聖ジョルジョ・マジョーレで(2)


(私たちはいつも仲良しよ❤)
 次の日曜日は、ピエタの演奏会のプログラムにフルート協奏曲が入っていた。その曲目が【五色ヒワ】だった。フルート独奏はもちろんアントネッラだ。
 アンナは鳴き声の主を捜しながら言った。
「この声が五色ヒワかあ。

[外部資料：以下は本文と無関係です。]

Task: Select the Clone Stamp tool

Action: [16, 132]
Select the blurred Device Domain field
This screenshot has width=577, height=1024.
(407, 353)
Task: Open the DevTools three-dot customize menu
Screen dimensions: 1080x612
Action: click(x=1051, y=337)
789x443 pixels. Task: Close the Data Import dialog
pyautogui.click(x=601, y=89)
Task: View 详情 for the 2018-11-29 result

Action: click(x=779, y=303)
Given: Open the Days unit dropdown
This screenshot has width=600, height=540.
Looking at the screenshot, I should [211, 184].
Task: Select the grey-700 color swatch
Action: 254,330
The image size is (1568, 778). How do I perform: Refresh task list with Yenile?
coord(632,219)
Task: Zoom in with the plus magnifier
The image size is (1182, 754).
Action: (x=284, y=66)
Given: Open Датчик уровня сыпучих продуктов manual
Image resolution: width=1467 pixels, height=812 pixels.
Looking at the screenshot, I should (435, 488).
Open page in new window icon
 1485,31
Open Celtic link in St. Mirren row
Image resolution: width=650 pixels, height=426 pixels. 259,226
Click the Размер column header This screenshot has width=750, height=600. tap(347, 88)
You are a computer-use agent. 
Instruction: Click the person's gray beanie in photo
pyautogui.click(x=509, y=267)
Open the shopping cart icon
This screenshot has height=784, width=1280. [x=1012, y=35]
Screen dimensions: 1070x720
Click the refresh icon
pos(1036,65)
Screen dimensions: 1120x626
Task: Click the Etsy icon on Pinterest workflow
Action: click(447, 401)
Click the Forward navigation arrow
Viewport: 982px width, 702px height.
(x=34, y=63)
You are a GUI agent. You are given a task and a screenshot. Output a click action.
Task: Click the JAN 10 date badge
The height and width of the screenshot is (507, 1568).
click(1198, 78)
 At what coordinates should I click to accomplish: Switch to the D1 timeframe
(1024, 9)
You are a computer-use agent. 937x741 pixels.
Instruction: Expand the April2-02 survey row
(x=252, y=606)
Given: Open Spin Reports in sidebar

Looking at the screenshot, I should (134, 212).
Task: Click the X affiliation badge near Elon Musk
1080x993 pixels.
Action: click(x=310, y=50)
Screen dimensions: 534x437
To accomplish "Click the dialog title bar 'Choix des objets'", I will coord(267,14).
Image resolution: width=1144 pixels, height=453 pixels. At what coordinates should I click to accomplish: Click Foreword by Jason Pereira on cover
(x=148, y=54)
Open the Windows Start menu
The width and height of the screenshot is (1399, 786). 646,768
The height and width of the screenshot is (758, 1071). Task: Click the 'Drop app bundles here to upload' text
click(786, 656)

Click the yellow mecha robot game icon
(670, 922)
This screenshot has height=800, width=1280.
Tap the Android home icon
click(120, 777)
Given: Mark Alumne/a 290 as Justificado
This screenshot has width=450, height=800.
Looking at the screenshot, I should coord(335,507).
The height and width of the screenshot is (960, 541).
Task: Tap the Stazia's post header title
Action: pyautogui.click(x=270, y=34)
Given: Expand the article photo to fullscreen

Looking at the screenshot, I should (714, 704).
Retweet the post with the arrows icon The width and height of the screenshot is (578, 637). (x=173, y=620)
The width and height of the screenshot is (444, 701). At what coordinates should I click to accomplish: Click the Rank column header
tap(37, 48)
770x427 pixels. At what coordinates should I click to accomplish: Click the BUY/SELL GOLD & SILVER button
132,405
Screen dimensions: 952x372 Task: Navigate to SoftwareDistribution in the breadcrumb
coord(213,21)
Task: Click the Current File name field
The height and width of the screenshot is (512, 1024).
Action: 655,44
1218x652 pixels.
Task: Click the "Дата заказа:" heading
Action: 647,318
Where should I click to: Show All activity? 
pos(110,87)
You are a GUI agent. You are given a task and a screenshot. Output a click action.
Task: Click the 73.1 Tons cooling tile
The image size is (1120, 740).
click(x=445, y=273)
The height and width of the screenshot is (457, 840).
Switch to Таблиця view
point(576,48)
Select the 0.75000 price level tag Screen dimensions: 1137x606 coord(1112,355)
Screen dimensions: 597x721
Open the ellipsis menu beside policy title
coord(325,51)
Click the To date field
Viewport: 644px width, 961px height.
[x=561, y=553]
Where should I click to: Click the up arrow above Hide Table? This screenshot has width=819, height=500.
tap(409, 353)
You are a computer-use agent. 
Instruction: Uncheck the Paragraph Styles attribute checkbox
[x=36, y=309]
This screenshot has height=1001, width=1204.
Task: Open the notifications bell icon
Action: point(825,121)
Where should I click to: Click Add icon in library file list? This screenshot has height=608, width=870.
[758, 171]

協奏曲も綺麗だけど、本物もなんて美しい声で鳴くのだろう・・・」
 パオラが、教会の屋根の上を指さして声の主をおしえてくれた。
「わあ〜、本当に五色なんだ〜本当に綺麗だわ。」
アンナは歓声をあげた。パオラは饒舌に話した。
「顔の赤い斑点は、キリストの受難に五色ヒワが、キリストの額の刺を嘴で抜いた時に付いた血よ。だからあの小鳥は、キリストの受難の象徴でもあるのよん。それにしてもプレーテ・ロッソは面白い曲名のフルート協奏曲を並べたわよね。第1番が【海の嵐】でしょう。第2番が【夜】そして第3番がこの【五色ヒワ】・・・」
 キアーラが口を挿んだ。
「海の嵐の夜、受難が・・・それとも、受難の夜、海は荒れた・・・どちらにしてもなにか象徴的で不吉な題名ね。」
 三人娘はなんとなくアントネッラを思った。三人娘にとってアントネッラの話は、クララが倒れて以来あまり気持ちのいい話題ではなかった。
 パオラが「さあ帰ろうか。」と言い、三人は鐘楼の階段を降りた。